Growing up, I was always taught to select my friends very carefully. I was told to surround myself with people that were going somewhere or doing something. It’s the “iron sharpens iron” idea. The better the people you are around, the better you can become. You see this in sports all of the time. Great players make average or poor players better. Some players even become great players just by joining better teams.
It’s not just socially and in sports that this is true, this idea is also very true in hip-hop. Some average artists sound better because of the label they are on. They get top-notch production, features and guidance. That is bound to make any artist better. There aren’t only positive effects; there are some drawbacks to being apart of a really talented team. The most notable drawback is the expectation that comes with it. If your team is really talented, then you are expected to be as talented as they are.
This brings us to Canon. He is a perfect example of having great friends. Seemingly, every person around Canon has had some success or is extremely talented. He’s signed to Reflection Music Group (RMG) and does a lot of work with Reach Records. Not to mention he’s Lecrae’s hype man. The outstanding success Reach and RMG has had, adds some lofty expectations for Canon’s debut record Mad Haven.
Even though it’s his first full-length album, Canon is far from being new to CHH. He already has a few mixtapes and EP’s on his resume, not to mention countless features and a group album with his label mates, (Welcome to the Family). His resume has created a real buzz around him and his new record. So, does Mad Haven live up to the hype? Can it establish Canon as his own artist, and separate him from the great talent around him?
It’s hard to pinpoint the specific impression I first had when listening to Mad Haven. The best word I can come up with is awe. I was completely impressed with Canon’s performance on this record. Like most others, my expectations were high, but I didn’t quite know what to expect. Canon is a very interesting artist. He is not scared to try new things and push himself creatively. That makes predicting what his album will sound like virtually impossible. With that being said, he completely exceeded any and all expectations.
What Made it Great
Anyone familiar with Canon’s past work shouldn’t be surprised that the production on Mad Haven was great. This is one of the things fans of his have come to expect. Canon will always have production that will bang and get you hype. Mad Haven definitely had a lot of banging beats. It was just the hard beats that made the production on Mad Haven special, and I was blown away by the high quality of the production. This record sounded amazing. The sound was clear and crisp, and that alone sets this record apart from many others.
As I alluded to earlier, Canon is known for “turning up” on his records. While Mad Haven had plenty of that, it was the versatility of the overall record that was very impressive. Canon was able to slow it down on tracks like “Relations” and “The Road.” This was something I wasn’t sure that he could do, but Canon proved me very wrong. He made the transitions between these tracks effortlessly and made Mad Haven a complete and well-rounded album.

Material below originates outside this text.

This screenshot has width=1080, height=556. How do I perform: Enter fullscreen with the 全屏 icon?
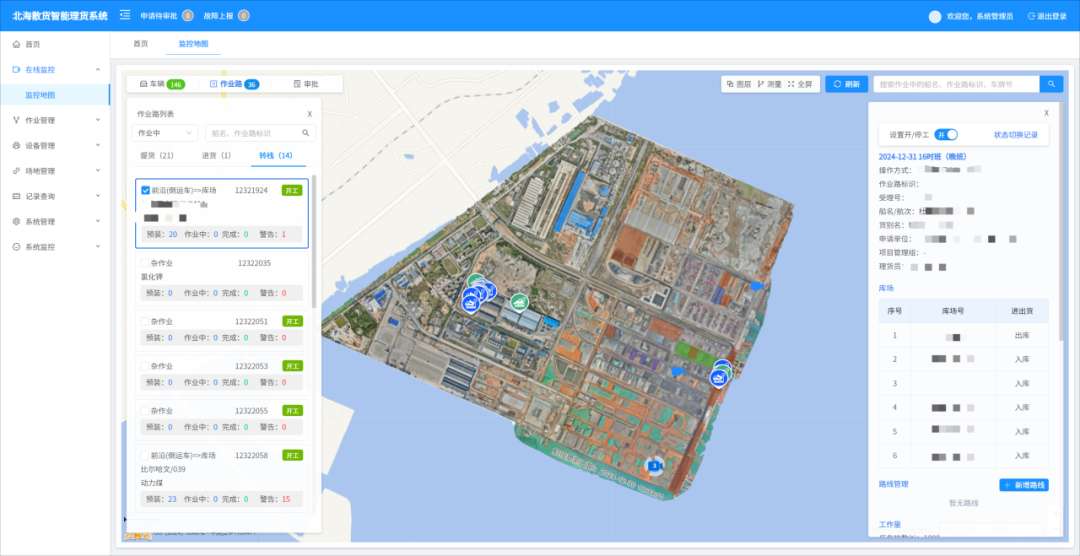[791, 84]
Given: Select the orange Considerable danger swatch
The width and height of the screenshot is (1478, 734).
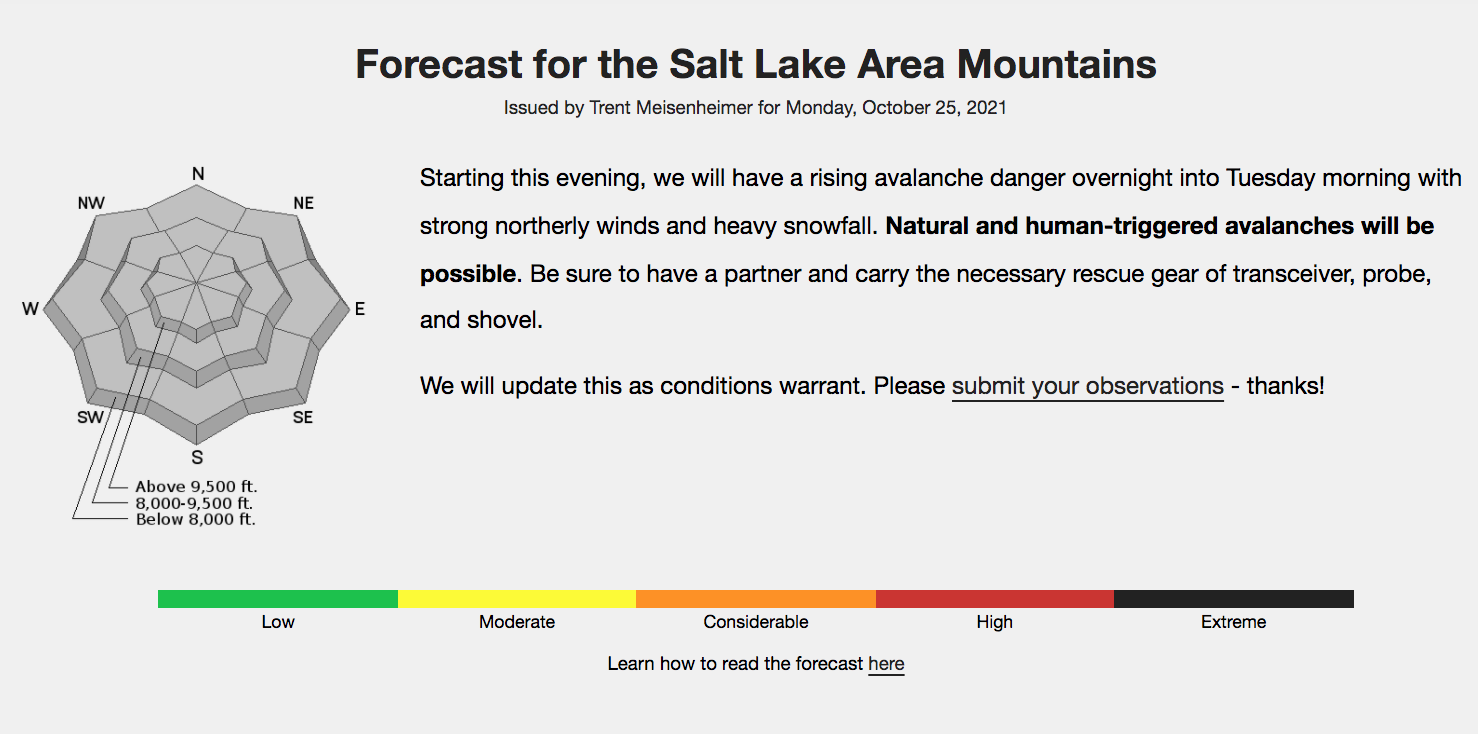Looking at the screenshot, I should point(756,599).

I was real excited for this part of the album. I was expecting to see some big names featured on Mad Haven, and Canon did not disappoint. Lecrae, Derek Minor, Thi’sl, J.R., Tony Tillman and Tragic Hero all made appearances. Bringing along names as big as these can be dangerous, because you run the risk of being out-shined on your own record. That didn’t seem to be a problem for Canon. Mainly because he used his features well. He used his features to build great songs and compliment him. It all came together great, and elevated Mad Haven to an elite level.
In order for the features to elevate the project, Canon would have to hold his own on them. And hold his own he did. Canon elevated his game to match the level of artists that he brought onto the project. His performance wasn’t only impressive on features though, he showed out throughout the record. The one thing Canon is most known for is his ability to twist (rap fast). I was expecting to hear a lot of twisting, but I got the opposite of that. Canon slowed the pace of his flow for a majority of the record. I think that makes Canon a much better artist. Not just because fans are more able to understand him, but also because it makes him a more rounded artist. Canon showed he could do it all. I was left in awe of the complete artist that Canon was on Mad Haven.
Hip-hop albums are now defined by the playback value. The more and more you can go back to an album the better. A lot goes into making memorable moments on a record. Mad Haven had plenty of playback value and Canon created it several different ways. There were the obvious tracks like “How We Do It” featuring Lecrae & Thi’sl, and “Lotto” featuring Derek Minor: that figured to be memorable and was exactly that. There were also the tracks were Canon held his own by himself. All together Mad Haven has a ton of playback value.
Mad Haven is a great album. It has everything you could want in an album. There is great production, lyricism and a fantastic message. It wasn’t perfect, there were a few areas of growth but none were big enough to really affect the listening experience. Canon showed great poise and maturity on Mad Haven. He sounded like a veteran emcee all throughout the record.
Mad Haven is a must have and not because of Canon’s team, but because Canon was great on it.